■ Work order ■
Reproduce the listing below word for word.

■ Records provided ■
*** Block opens ***
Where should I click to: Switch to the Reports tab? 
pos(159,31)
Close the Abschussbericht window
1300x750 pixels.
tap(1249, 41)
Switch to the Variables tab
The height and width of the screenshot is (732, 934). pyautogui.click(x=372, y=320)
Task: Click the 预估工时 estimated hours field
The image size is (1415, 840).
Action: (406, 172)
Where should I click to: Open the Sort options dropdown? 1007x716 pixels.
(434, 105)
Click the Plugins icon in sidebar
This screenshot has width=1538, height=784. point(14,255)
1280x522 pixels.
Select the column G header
*** Block closes ***
■ Answer to this problem ■
Where should I click to: Switch to the Reports tab? 
pos(159,31)
Close the Abschussbericht window
1300x750 pixels.
tap(1249, 41)
Switch to the Variables tab
The height and width of the screenshot is (732, 934). pyautogui.click(x=372, y=320)
Task: Click the 预估工时 estimated hours field
The image size is (1415, 840).
Action: (406, 172)
Where should I click to: Open the Sort options dropdown? 1007x716 pixels.
(434, 105)
Click the Plugins icon in sidebar
This screenshot has width=1538, height=784. point(14,255)
1280x522 pixels.
Select the column G header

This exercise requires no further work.